DOCUMENT EXTRACT start
The Sirte basin covers an area of about 600,000 km2 with a sedimentary succession of about 7500 m (Hallet 2002). The basin has the largest petroleum reserves where it has about 36.7 BB of oil and 37.7 TCF of gas (Ahlbrandt 2001).

This study focuses around the Hakim Oil Field, where the main pay is the Facha reservoir. The Hakim Field located at the southwestern part of Sirte basin in concession NC-74A, approximately 580 km southeast of Tripoli, lies between latitudes of 28°40′ and 29°00′N and longitudes of 17°21′ and 18°00′E, (Fig. 1).

Fig. 1
figure 1

Location map of Hakim Field

The first well was discovered and drilled in 1978 at the southwestern side of Sirte basin from the Upper Facha dolomite with 20 MM barrels of recoverable oil (Geological Review of Hakim 1981).

The lithology analysis included in this study depends on cross-plots by using logging data of six oil wells (A1, A3, A4, A5, A8 and A13). In addition, the petrophysical parameters are evaluated by estimating content of shale, storage capacity (porosity), water saturation and net pay thickness. The prospect evaluation of the study area is achieved by constructing isoparametric maps and estimating the prospective regions for hydrocarbon accumulations.

Geological and structural setting

The studied basin’s tectonic features are represented from east to west by Maradah trough, Ajdabiya trough, Hameimat trough, Sarir trough, Zallah trough, Dur Al-Abd trough and finally Hun graben. They are separated by Amal platform, Rakb high, Zaltan platform, Al-Bayda platform and finally Waddan uplift (Fig. 2). These structural features have great effect on the migration of hydrocarbon from the troughs along the block basement faults to the platforms where most fields are situated.
DOCUMENT EXTRACT end
DATASET CONTENT start
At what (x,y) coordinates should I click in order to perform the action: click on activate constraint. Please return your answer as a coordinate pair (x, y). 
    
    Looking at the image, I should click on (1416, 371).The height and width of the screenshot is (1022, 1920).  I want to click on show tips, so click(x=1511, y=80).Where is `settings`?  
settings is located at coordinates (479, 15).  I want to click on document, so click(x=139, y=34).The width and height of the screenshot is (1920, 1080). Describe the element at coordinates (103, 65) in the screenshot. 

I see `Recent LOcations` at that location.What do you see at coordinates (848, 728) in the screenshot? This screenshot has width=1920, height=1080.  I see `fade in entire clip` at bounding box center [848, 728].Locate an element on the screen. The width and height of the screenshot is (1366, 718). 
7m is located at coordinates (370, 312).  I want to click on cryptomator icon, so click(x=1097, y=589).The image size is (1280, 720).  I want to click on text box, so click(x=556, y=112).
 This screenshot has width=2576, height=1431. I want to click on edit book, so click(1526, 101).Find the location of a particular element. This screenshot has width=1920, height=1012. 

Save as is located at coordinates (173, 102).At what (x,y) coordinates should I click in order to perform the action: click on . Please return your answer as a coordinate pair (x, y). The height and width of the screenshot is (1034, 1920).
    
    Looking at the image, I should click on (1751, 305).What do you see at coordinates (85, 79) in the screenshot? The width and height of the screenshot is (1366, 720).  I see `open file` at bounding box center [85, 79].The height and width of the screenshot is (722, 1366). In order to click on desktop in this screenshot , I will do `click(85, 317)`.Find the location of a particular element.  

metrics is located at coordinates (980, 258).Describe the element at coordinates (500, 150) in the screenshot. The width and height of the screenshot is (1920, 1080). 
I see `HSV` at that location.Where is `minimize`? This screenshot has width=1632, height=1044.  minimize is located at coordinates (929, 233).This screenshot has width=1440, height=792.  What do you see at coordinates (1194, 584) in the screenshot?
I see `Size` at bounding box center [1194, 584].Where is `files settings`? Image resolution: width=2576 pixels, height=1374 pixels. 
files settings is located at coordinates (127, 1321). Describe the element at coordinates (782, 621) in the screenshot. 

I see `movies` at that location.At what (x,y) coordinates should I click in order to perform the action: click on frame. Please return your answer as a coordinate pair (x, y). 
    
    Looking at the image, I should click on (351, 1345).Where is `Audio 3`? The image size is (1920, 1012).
DATASET CONTENT end
_REQUIRED ACTIONS_
**1.** Rewrite the Sirte basin passage from "The Sirte basin" to "and 18°00′E, (Fig. 1).", changing "Sirte basin" to "Sirte Basin".
**2.** Carry on the Sirte basin passage from the point where it ends.

_ANSWERS PROVIDED_
**1.**
The Sirte Basin covers an area of about 600,000 km2 with a sedimentary succession of about 7500 m (Hallet 2002). The basin has the largest petroleum reserves where it has about 36.7 BB of oil and 37.7 TCF of gas (Ahlbrandt 2001).

This study focuses around the Hakim Oil Field, where the main pay is the Facha reservoir. The Hakim Field located at the southwestern part of Sirte Basin in concession NC-74A, approximately 580 km southeast of Tripoli, lies between latitudes of 28°40′ and 29°00′N and longitudes of 17°21′ and 18°00′E, (Fig. 1).

**2.**
Fig. 2
figure 2

Generalized tectonic map of the Sirte basin as located in the north-central Libya map (modified after Abadi 2002) showing the major structural elements and oil and gas fields. The dashed box marks the Zallah trough area with its structural domains referred to in the text. Inset illustrates the Libya map

Structural framework of the study area

It appears that the structural evolution of the study area (Hakim Field) was controlled by the regional tectonic activity that occurred on the western part of Sirte basin, where most of the area is divided by major NW to SE normal faulting pattern (Fig. 2). The fault-related anticline and syncline can be considered later as a potential trap for hydrocarbons in study area.

The Sirte basin formed due to the extension of crust during the Early Cretaceous–Tertiary leading to the subsidence and formation of the Sirte arch (Ahlbrandt 2001 and Van der Meer 1993). Four main phases of uplifting and subsidence are encountered within the basin as the following: (Abadi 2002).

  • Phase I During Late Jurassic to the Early Cretaceous and represents the falling in the southeast of the studied basin over an E–W structural trend.

  • Phase II Represents the major and rapid falling along the NW–SE structural trend during the Late Cretaceous time, when the main significant hydrocarbon source rocks deposited. In addition, a marginal marine was developed south of the basin which continued from Cenomanian until the Coniacian.

  • Phase III This phase, according to Guiraud and Bosworth 1997, represents the development of shallow marine in southern Libya during the Paleocene times with active subsidence affecting most of the troughs within Sirte basin. As a result of this subsidence, the basin was affected by a regression through the Lower Eocene causing deposition of evaporites of the Gir Formation south and west of the basin.

  • Phase IV is concerning the Middle Eocene until the current day and was caused by sediments load and thermal relaxation within the basin. The Late Eocene was introduced by marine deposits due to a transgression event developed in the Lower Oligocene. In this period, subsidence was active along NW structure in the Ajdabiya trough. Regression event occurred in Post-Middle Miocene times due to rapid fall in the level of the Mediterranean, depositing continental facies.

These tectonic phases had an important effect on the lithostratigraphic units within the basin.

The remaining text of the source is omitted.